Abu-Abu
Abu-Abu
![]() |
Ilustrasi. Foto: Galeri Google |
Oleh
Kaspriliani
“Sendirian saja?”
Kaget.
Pasalnya, aku sedang duduk di tangga sambil memainkan ponselku. Sendirian. Aku sedang
menunggu teman-temanku yang menjalankan rutinitas agama mereka.
Ketika
aku mengangkat wajahku, aku melihat laki-laki tinggi yang mengenakan kaus abu-abu,
kaus berkerah. Ia mengenakan celana jeans serta ransel hitam di punggungnya dan
ada jaket yang ia sampirkan di tali tas sebelah kirinya. Ia muncul dari balik
tembok. Aku segera menengok ke atas, siapa tahu di belakangku ada orang yang
sedang menuruni tangga. Tapi, ternyata tidak ada. Kakinya tak berhenti
melangkah. Mungkin karena tak kunjung kujawab, ia terus berjalan untuk menuruni
tangga.
***
“Hah,
hah, hah,” aku berjalan terburu-buru. Aku takut terlambat mengikuti ibadah yang
biasa diadakan setiap Kamis sore, setelah kegiatan perkuliahan.
‘Wah,
sudah banyak sepatu,’ kataku dalam hati ketika sudah sampai di depan ruang
yang biasa kami gunakan untuk beribadah. Ruangan ini ialah sekretariat, tapi
kami biasa menyingkatnya dengan sekret.
Ruangan ini kecil, mungkin 4x8 meter. Aku tak tahu pasti ukurannya, yang pasti
itu cukup untuk menampung sekitar tiga puluh orang.
“Shalom,” kataku pelan sambil
membuka pintu. Aku melongokkan wajahku terlebih dahulu, khawatir kalau aku
mengganggu jalannya ibadah. Tapi, ternyata ibadah belum dimulai. Aku masuk dan
langsung mengambil tempat di pojok. Tempat favoritku. Kami duduk melantai.
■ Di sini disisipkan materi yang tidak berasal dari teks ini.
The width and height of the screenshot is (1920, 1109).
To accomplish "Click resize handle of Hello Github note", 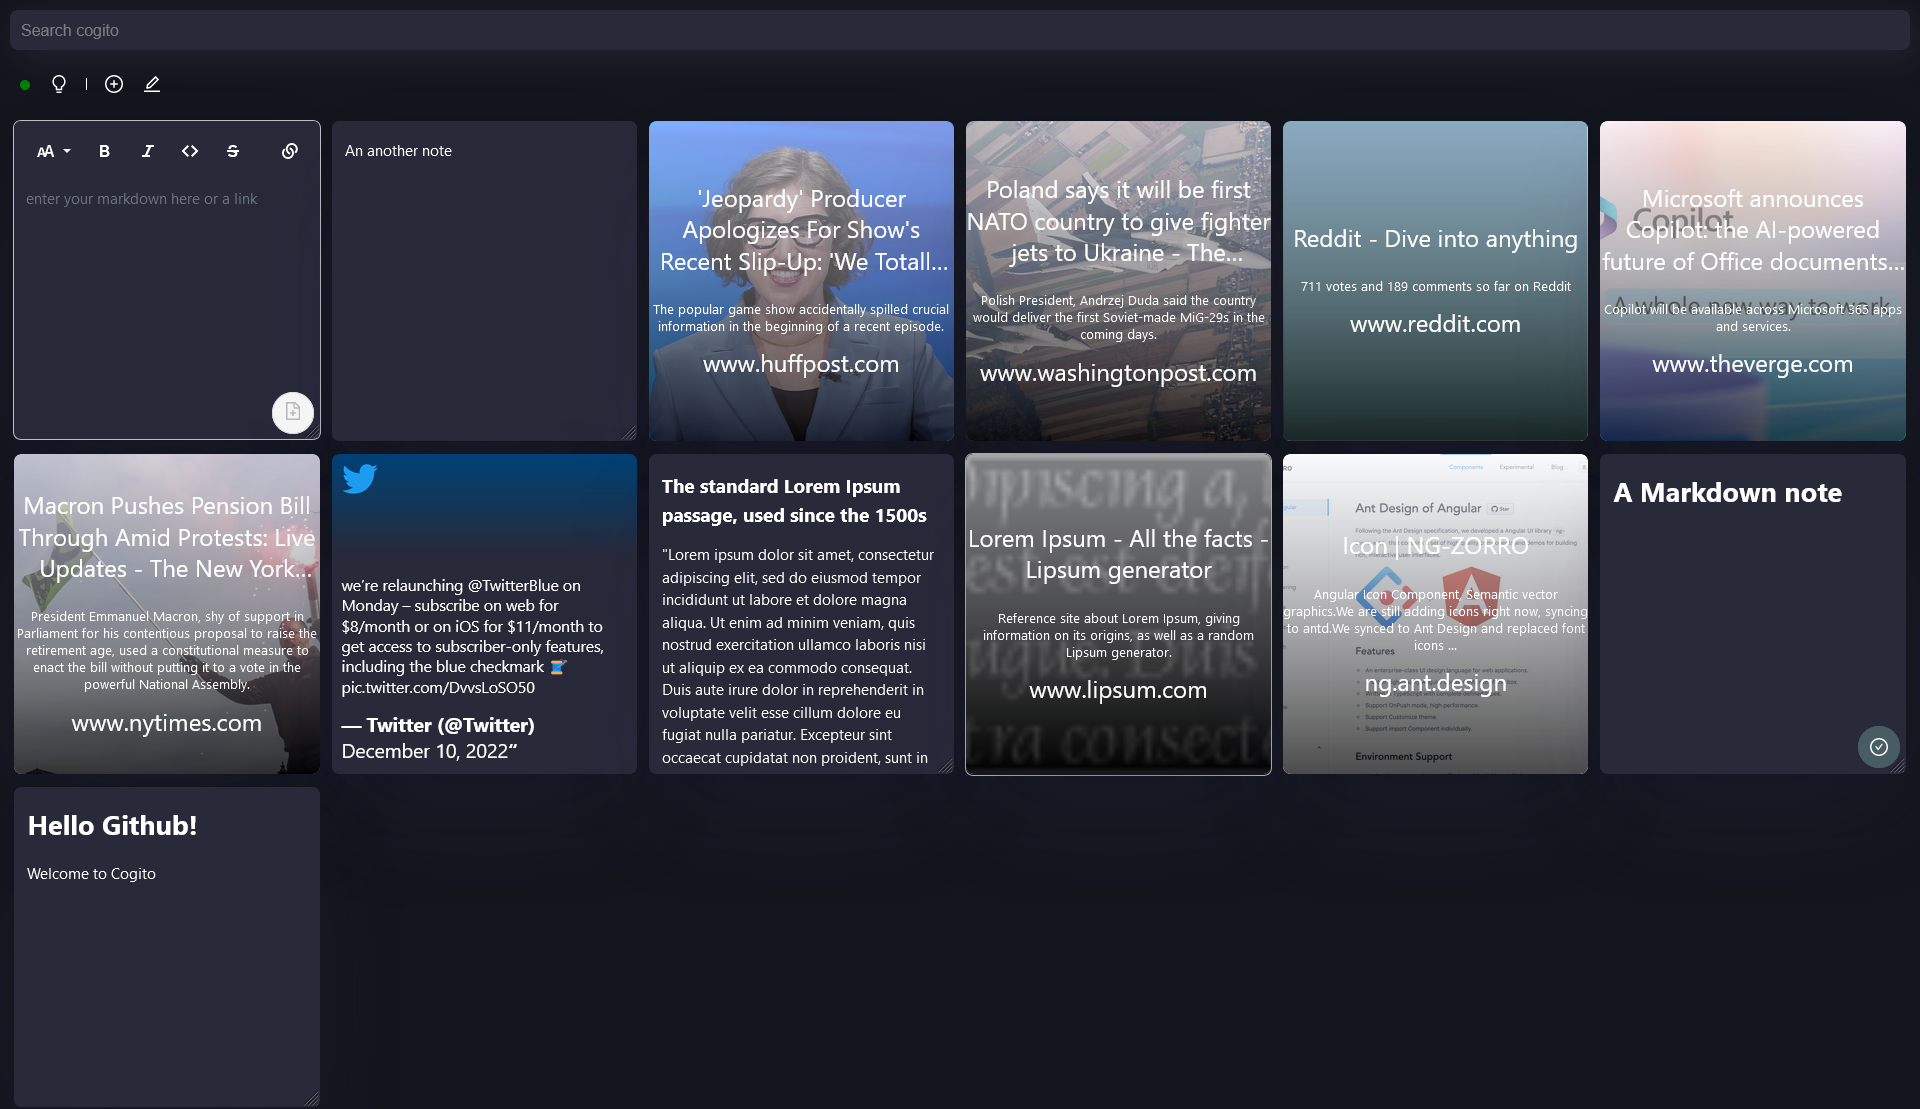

Setelah doa singkat, aku mengambil ponselku.
“Eh, kamu.”
Ada
seorang laki-laki berkaus abu-abu yang menyapaku. Aku tak mengenalinya. Dengan
tersenyum ramah, aku hanya membalas jabatan tangannya dan fokus kembali dengan
ponselku.
“Ih,
lupa, ya?” katanya lagi.
“Maaf,
siapa, ya?” tak enak hati, aku pun membalasnnya.
“Ih,
masa lupa,” jawabnya dengan sebuah senyum yang lebar.
Samar-samar,
aku sedikit mengingat dimana kami pernah bertemu, “yang waktu hari Jumat di
tangga, bukan?” tanyaku untuk memastikan.
“Nah,
itu tahu,” jawabnya disertai senyuman yang semakin lebar. Ia pun meletakkan
ransel hitanmya di depanku, kemudian duduk di sebelahku. Kami berdua terdiam.
Aku
baru tahu bahwa ia senior, setelah temanku memanggilnya abang. Padahal awalnya
kupikir dia seangkatanku. Satu hal yang lupa kutanyakan. Nama.
Ibadah
segera dimulai. Ia mengambil tempat di depanku, dimana ia meletakkan ranselnya.
Penasaran
dengan namanya, aku mencuri percakapan antara ia dengan temannya.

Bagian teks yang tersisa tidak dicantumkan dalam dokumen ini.